I had a bad feeling about AWS Connect for this user base, but I didn't have proof yet. So I learned Protopie, built a high-fidelity simulation of the AWS interface, and ran a usability test with 7 operators. The results were overwhelming. Error rate: 87%. 150 miss-clicks across 4 tasks. Users told me directly that cancel buttons should not be blue, that they needed something that simply said "call," that the language of the interface made no sense for what they were actually trying to do.
I already had an alternative prototype ready. One the team had previously rejected. I presented the heuristics review of AWS Connect alongside the test data, and made the case: these users don't create CRM tasks. They make calls. The design needed to match that mental model. The team gave me buy-in for a second test.
We tested it. Then we tested it again.
The second test ran with half the previous participants and half new ones, using the redesigned interface. Error rate dropped from 87% to 36%. Miss-clicks went from 150 to 10, a 93% reduction. Time on task dropped 41%. Users said it was familiar, easy, and better than the system they had been using. One operator told me it was so easy she didn't want to stop.
The design
43 design pages. 6 major iterations. Two distinct personas with completely different workflows, information needs, and mental models.
For the Call Center Manager: campaign dashboards, call list management, CMS smart filtering, performance monitoring, and AI summarization components. For the Call Center Staff: a streamlined call interface where the only job is to call, log the result, and move to the next student.
The design system covered color tokens, typography, form inputs, dropdowns, smart filtering components, and dual navigation structures for both user types.
The staff ran out of work.
The staff ran out of tasks to do!
Efficiency tripled before a single AI feature shipped. The measurement was direct: we tracked how much work three staff members could complete before and after the new system launched.

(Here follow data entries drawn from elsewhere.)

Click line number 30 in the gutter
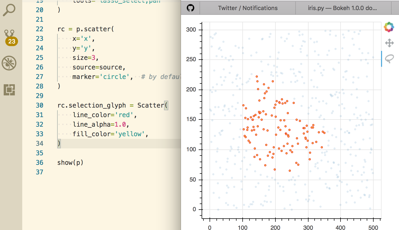This screenshot has width=399, height=230. [x=40, y=105]
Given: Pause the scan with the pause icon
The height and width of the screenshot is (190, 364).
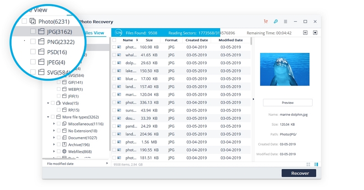Looking at the screenshot, I should coord(305,33).
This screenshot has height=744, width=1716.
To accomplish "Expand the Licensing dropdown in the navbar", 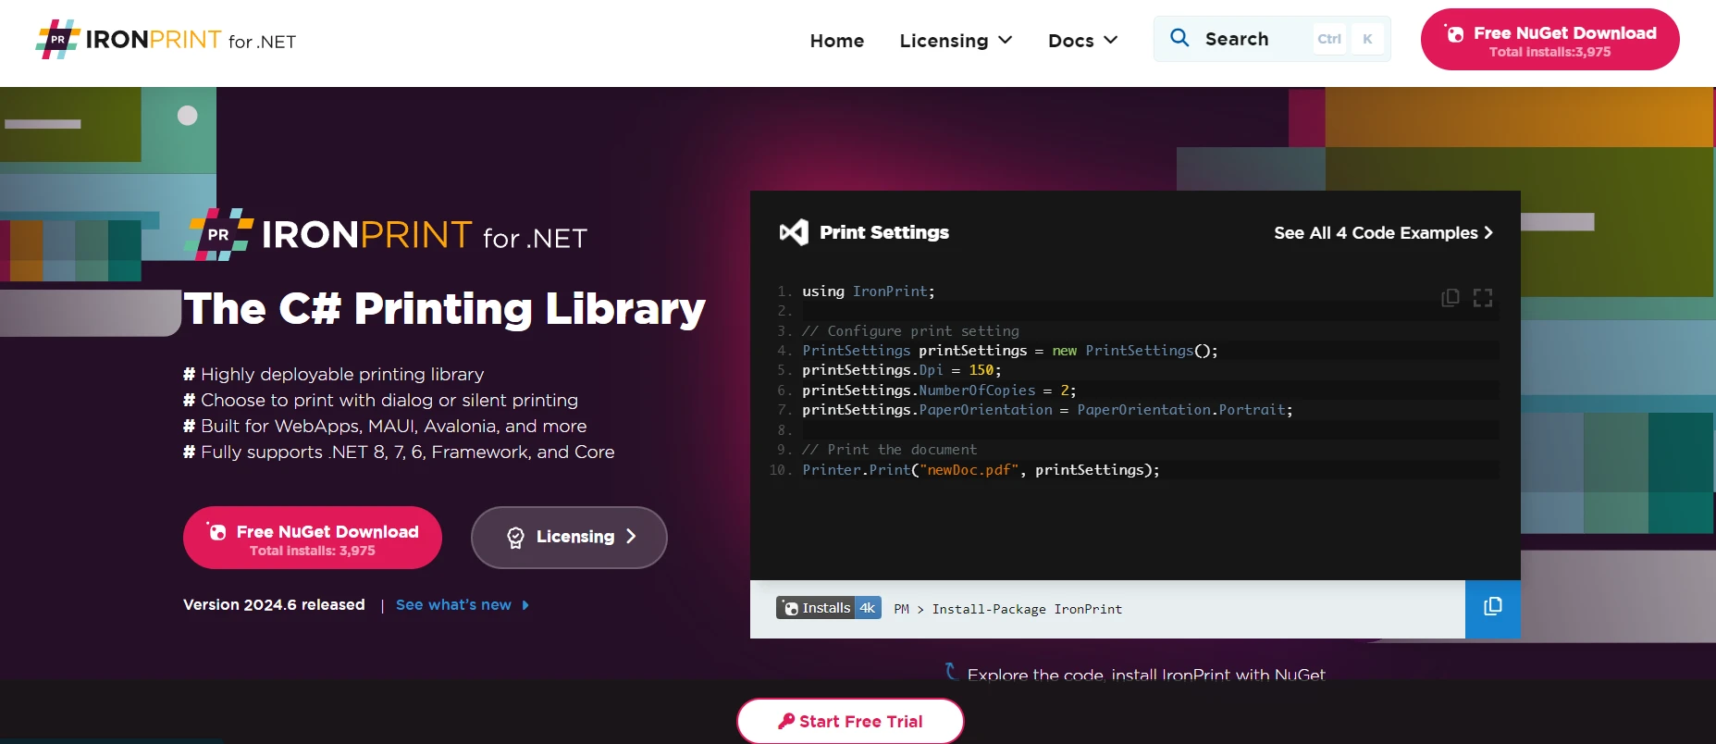I will click(x=956, y=41).
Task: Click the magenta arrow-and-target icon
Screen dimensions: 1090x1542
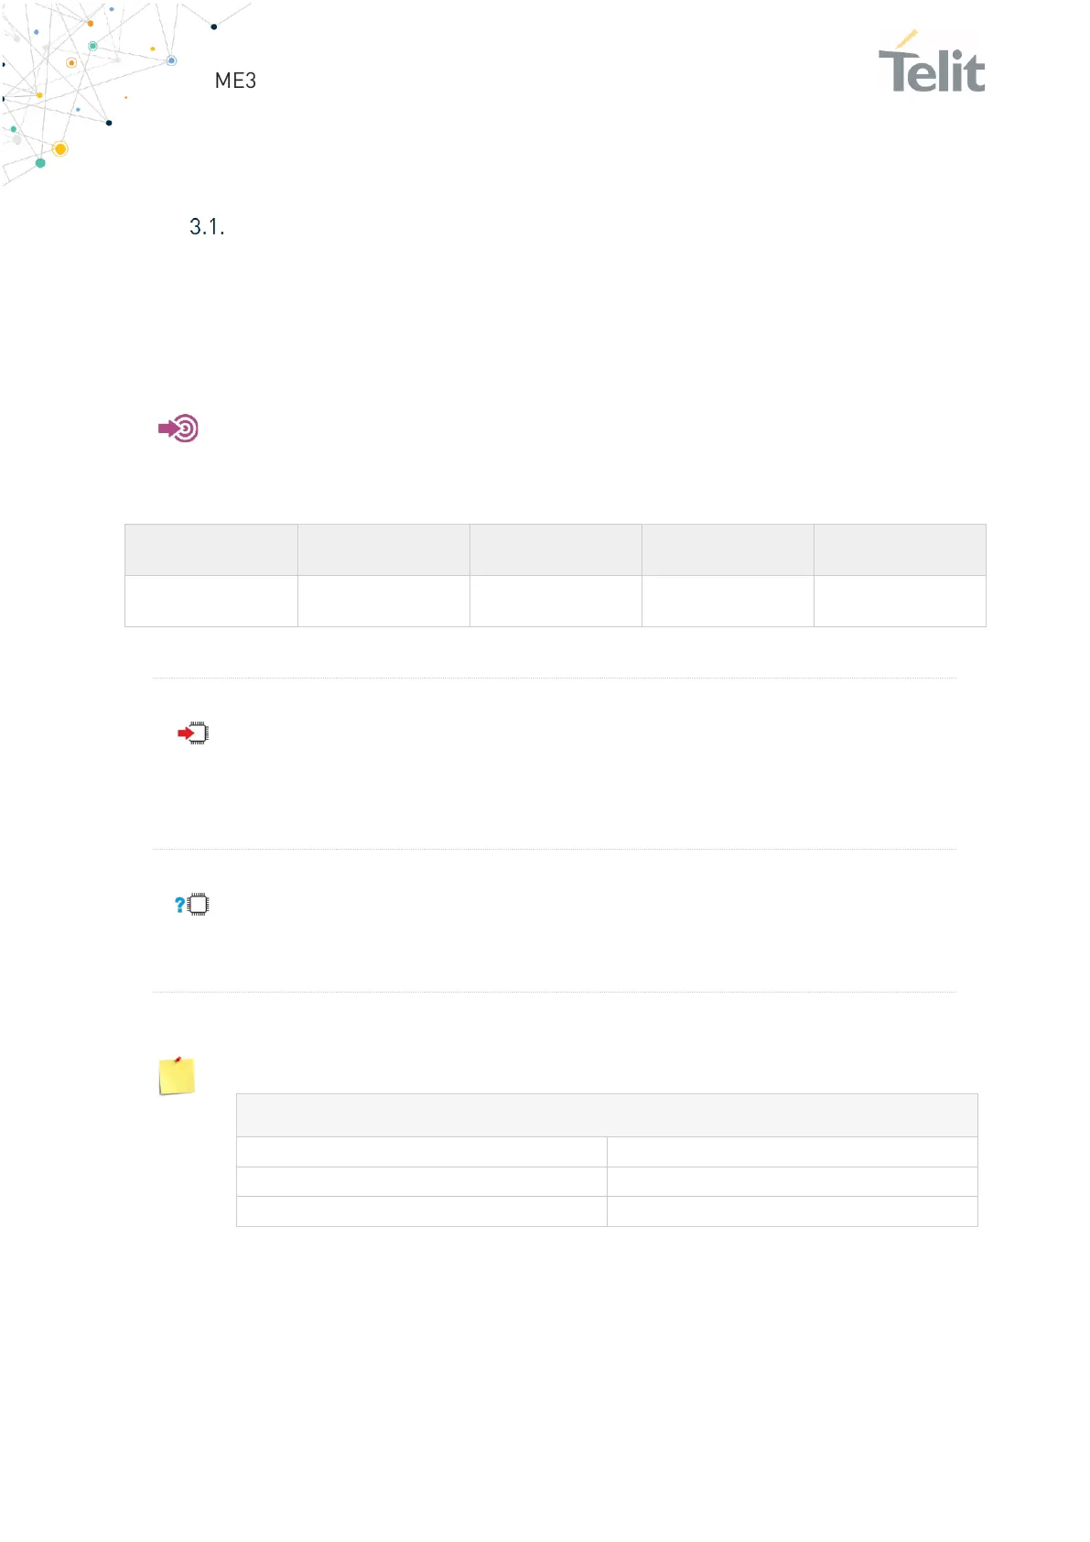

When Calliope rolled out broadly, the operators burned through their queues faster than the business could refill them. The bottleneck had always appeared to be on the staff side. It wasn't.
The call center grew from 50 to 90 staff in three months. Two new managers were hired. A neighboring call center heard about it. The product was acquired for 2 billion yen. The project closed. The right design decision created more value than any AI feature ever could have.
This was the most complex problem I have tackled. Navigating two user types with completely different backgrounds, ages, and responsibilities made focus hard to maintain. I am proud I pushed for a functional, value-driven product first rather than chasing AI features. The engineers I worked with were passionate and talented, and that made it easier to show the value of UX and systems design in a room that wasn't always convinced. The staff thanked us when the project closed and said they would miss us. That is the part I keep coming back to.
I would revisit the visual design with more time to give it the polish it deserves. I would also explore how the AI coaching layer could evolve from reactive performance analysis into predictive coaching, identifying at-risk agents before problems surface rather than after.